Cirrhosis in adults is associated with modifications of systemic and liver hemodynamics, whereas little is known about the pediatric population. The aim of this work was to investigate whether alterations of hepatic and systemic hemodynamics were correlated with cirrhosis severity in children. The impact of hemodynamic findings on surgical management in pediatric living donor liver transplantation (LT) was evaluated. Liver and systemic hemodynamics were studied prospectively in 52 children (median age, 1 year; 33 with biliary atresia [BA]). The hemodynamics of native liver were studied preoperatively by Doppler ultrasound and intraoperatively using invasive flowmetry. Portosystemic gradient was invasively measured.
Systemic hemodynamics were studied preoperatively by Doppler transthoracic echocardiography and intraoperatively by using transpulmonary thermodilution. Hemodynamic parameters were correlated with Pediatric End-Stage Liver Disease (PELD) score and the histological degree of fibrosis (collagen proportionate area [CPA]). Cirrhosis was associated with a 60% reduction of pretransplant total liver flow (n=46; median, 36 mL/minute/100g of liver) compared with noncirrhotic livers (n=6; median, 86 mL/minute/100g; P=0.002). Total blood flow into the native liver was negatively correlated with PELD (P < 0.001) and liver CPA (P=0.005). Median portosystemic gradient was 14.5 mm Hg in children with cirrhosis and positively correlated with PELD (P<0.001). Portal vein (PV) hypoplasia was observed mainly in children with BA (P=0.02). Systemic hemodynamics were not altered in our children with cirrhosis.

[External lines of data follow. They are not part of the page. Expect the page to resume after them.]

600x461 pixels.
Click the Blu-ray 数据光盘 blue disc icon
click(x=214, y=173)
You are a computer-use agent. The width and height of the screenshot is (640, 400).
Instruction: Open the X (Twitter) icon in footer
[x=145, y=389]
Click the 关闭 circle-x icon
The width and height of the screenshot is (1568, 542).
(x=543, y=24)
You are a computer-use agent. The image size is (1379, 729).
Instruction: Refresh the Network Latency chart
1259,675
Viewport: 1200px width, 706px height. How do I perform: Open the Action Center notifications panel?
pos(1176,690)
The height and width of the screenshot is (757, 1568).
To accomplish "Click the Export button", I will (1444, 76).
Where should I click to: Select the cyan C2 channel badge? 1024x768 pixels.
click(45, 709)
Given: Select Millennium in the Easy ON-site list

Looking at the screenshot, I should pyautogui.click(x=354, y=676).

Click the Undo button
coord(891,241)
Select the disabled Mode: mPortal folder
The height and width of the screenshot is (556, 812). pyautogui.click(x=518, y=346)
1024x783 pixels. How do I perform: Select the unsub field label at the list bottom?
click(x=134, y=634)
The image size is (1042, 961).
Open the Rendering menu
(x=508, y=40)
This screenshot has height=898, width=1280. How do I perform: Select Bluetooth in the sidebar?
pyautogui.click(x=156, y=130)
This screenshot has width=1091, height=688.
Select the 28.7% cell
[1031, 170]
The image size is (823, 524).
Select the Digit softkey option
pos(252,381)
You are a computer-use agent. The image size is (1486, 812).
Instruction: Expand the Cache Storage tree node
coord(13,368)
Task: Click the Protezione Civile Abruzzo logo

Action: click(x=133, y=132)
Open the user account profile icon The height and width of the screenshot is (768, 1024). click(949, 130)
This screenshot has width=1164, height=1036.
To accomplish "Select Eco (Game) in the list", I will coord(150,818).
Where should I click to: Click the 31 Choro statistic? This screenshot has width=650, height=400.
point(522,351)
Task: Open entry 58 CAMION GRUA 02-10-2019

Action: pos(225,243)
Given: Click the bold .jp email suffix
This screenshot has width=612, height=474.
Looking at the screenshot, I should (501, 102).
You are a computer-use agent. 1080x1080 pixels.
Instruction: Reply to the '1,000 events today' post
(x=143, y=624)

Twenty-one children met the intraoperative criteria for PV reconstruction using a portoplasty technique during the LT procedure and had a smaller PV diameter at pretransplant Doppler ultrasound (median=3.4 mm; P<0.001). Cirrhosis in children appears also as a hemodynamic disease of the liver, correlated with cirrhosis severity. Surgical technique for PV reconstruction during LT was adapted accordingly.